S&P 500 zwyżkował 0,77 proc. i wyniósł 3.572,66 pkt.
Nasdaq Comp. poszedł w górę 2,01 proc., do 11.786,43 pkt.
Rosły akcje spółek technologicznych, które przez dwa poprzednie dni silnie zniżkowały. W środę Apple zyskał 3 proc., Netflix wzrósł 1,1 proc., Facebook poszedł w górę 1 proc., a Amazon 3 proc. Alphabet zyskał prawie 1 proc., Microsoft prawie 3 proc.
Nie słabną echa oświadczenia koncernu Pfizer i firmy BioNTech o ponad 90-proc. skuteczności szczepionki na Covid-19. W środę Pfizer i BioNTech sfinalizowały umowę na dostarczenie krajom Unii Europejskiej 200 milionów dawek ich badanego jeszcze "kandydata" na szczepionkę - BNT162b2 - na koronawirusa. Porozumienie daje Komisji Europejskiej możliwość pozyskania jeszcze dodatkowych 100 mln dawek szczepionki.
Dostawy szczepionki mają się rozpocząć do końca 2020 r. pod warunkiem sukcesu klinicznego i uzyskania zezwolenia regulacyjnego na szczepionkę. Pfizer i BioNTech spodziewają się wyprodukować aż 1,3 mld dawek szczepionki w 2021 r.
„Rynek się nie myli - wiemy, kto skorzystał na COVID-19 i było prawie nieuniknione, że jeśli pandemia dobiegnie końca, sytuacja się odwróci” - powiedział Luca Paolini, główny strateg w Pictet Asset Management.
„Wiadomości nt. szczepionki, choć mile widziane, nie zmieniają faktu, że Francja, Niemcy i Wielka Brytania nadal znajdują się w środku częściowej blokady gospodarczej z powodu pandemii.
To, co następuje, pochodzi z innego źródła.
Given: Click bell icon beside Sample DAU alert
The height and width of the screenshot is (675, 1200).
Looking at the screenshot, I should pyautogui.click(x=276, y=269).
Jednak na razie wydaje się, że rynki są zadowolone z ignorowania tego faktu i koncentrują się na potencjalnych wizjach świata po pandemii” - ocenił Michael Hewson, główny analityk rynku w CMC Markets.
Inigo Fraser-Jenkins, jeden z dyrektorów zespołu strategii portfelowych w Bernstein, wskazał, że mocne pozytywne informacje z otoczenia makro mogą przez pewien czas podnosić wycenę akcji spółek.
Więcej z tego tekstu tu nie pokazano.